*** Excerpt provided ***
Laryngotracheal cleft information

The development of the larynx (voice box) and its separation from the esophagus (food pipe) is a complex process. When the larynx develops normally, it is completely separate from the esophagus, so swallowed foods go directly into the stomach.

Laryngeal cleft is a rare congenital defect, though its occurrence has been under-reported in the medical literature. The dividing wall between the airway and food pipe is absent and communicates them directly, thus allowing passage of saliva, food and liquids into the lungs. These episodes of bronchoaspirations cause lung infections. The condition may be seen with certain syndromes (Opitz, Pallister-Hall, VACTERL, and CHARGE) and may be associated with other midline defects affecting the esophagus, heart, palate and vertebral column.


Its exact cause is not known.

Signs and symptoms

Symptoms include:

  • Feeding difficulties and false passage of food, liquids and saliva into the lungs (bronchoaspiration)
  • Recurrent episodes of pneumonia ( lung infections)
  • Chronic cough
  • Stridor
  • Symptoms related to floppy trachea and bronchi (refer to information on tracheo / bronchomalacia)
  • Respiratory distress
  • Symptoms due to associated midline anomalies.


The diagnosis is made by performing a flexible and rigid endoscopy. The entire larynx, trachea and the esophagus are evaluated. Using a telescope, the back of the larynx is inspected and palpated with a microinstrument for a split between the larynx and esophagus. The next step is to determine the extent and length of this defect. The length of the defect decides the further management.

Depending on the cleft severity, following types have been proposed:

  • Type 1: clefts are superficial and spare the cricoid cartilage.
  • Type 2: clefts extend through the cricoid cartilage.
  • Type 3: clefts splits upto the upper trachea.
  • Type 4: clefts are the most severe with extension into the thoracic portion of the trachea and even into the bronchi. Such neonates have severe bronchoaspirations and poor lung condition and hence may not be compatible with life.

The esophagus is evaluated for acid reflux which is a common association with laryngeal clefts. A multi disciplinary approach is needed for children born with syndromes. They could have multi organ involvement and require a holistic approach in their management. These various special consultations are well established at the Lausanne University Hospital.


The treatment depends on the severity of the laryngotracheal split, signs, symptoms as well as the other associated medical conditions. The child will have a tube passed into the lower digestive tract (jejunum) to allow nourishing the child and also reduce gastro-esophageal reflux and thus protect the lungs.

It is important to diagnose this condition early, especially in cases of chronic bronchopulmonary aspirations. Our experience has been that it is extremely under reported. We have had a case when the cleft had not been detected as late as 8 years, and the child was referred to us only with occasional episodes of aspirations. Incidently, this child was diagnosed to have a type 3 cleft and underwent a successful repair. Similarly, type 1 clefts may present late with very little complaints.

Most type 1, 2 and some Type 3 are repaired endoscopically. Type 4 clefts and when the cleft cannot be exposed well during endoscopy require an open surgical repair.
*** Data shown ***
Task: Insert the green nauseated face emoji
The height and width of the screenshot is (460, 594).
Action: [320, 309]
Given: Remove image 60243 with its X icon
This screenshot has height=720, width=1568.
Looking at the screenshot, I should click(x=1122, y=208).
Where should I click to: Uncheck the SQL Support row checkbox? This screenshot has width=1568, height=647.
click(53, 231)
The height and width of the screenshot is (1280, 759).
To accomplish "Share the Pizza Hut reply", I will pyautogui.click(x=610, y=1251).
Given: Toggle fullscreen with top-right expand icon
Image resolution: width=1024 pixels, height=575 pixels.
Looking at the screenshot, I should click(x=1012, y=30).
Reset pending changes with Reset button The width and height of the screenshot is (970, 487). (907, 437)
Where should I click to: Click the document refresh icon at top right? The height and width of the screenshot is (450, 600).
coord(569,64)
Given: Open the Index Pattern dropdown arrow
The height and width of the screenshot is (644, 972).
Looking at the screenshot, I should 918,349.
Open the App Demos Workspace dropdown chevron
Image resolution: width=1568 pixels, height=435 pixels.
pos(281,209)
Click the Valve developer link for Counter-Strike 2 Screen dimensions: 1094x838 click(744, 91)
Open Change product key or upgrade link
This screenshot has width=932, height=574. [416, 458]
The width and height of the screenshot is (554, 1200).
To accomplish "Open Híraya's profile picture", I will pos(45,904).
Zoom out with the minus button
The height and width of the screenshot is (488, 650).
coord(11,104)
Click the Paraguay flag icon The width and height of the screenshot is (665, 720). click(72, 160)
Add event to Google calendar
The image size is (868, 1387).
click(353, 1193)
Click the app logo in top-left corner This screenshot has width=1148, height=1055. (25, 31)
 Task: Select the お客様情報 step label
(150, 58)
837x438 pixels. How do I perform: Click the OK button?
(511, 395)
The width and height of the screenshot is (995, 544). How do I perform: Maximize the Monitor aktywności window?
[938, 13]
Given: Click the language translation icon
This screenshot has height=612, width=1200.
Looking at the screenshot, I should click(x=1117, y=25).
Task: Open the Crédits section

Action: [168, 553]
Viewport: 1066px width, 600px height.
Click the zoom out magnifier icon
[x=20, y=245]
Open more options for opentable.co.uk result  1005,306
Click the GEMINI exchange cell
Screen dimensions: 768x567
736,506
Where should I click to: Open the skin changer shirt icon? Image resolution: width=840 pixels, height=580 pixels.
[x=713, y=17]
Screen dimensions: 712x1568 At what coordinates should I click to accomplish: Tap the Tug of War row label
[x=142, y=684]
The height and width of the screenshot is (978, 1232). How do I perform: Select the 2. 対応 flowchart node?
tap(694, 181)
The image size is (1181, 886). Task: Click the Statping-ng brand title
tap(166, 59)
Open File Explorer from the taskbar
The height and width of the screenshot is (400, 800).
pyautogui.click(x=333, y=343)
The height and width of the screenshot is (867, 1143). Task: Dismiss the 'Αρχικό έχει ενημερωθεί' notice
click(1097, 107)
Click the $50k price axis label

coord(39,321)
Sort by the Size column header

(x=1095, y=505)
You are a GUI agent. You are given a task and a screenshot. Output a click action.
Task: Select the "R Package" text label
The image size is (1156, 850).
***
_Assignment 1_
Answer these questions from the text on laryngotracheal cleft, one per line:
(a) Which syndromes may the condition be seen with?
(b) What procedure is used to make the diagnosis?
(c) Which clefts require an open surgical repair?
_Assignment 2_
From the text on laryngotracheal cleft, pull out everything from "The treatment depends" down to "protect the lungs.", word for word.
_Assignment 3_
Shorten the paragraph of the text on laryngotracheal cleft that begins "It is important to diagnose" while keeping its main facts.

_Problem solution 1_
(a) Opitz, Pallister-Hall, VACTERL, and CHARGE.
(b) A flexible and rigid endoscopy.
(c) Type 4 clefts, and clefts that cannot be exposed well during endoscopy.

_Problem solution 2_
The treatment depends on the severity of the laryngotracheal split, signs, symptoms as well as the other associated medical conditions. The child will have a tube passed into the lower digestive tract (jejunum) to allow nourishing the child and also reduce gastro-esophageal reflux and thus protect the lungs.

_Problem solution 3_
Early diagnosis matters, especially with chronic bronchopulmonary aspirations, and in our experience the condition is extremely under reported. In one case the cleft went undetected until as late as 8 years. The child was referred only for occasional aspirations, was found to have a type 3 cleft, and had a successful repair. Type 1 clefts may also present late with very little complaints.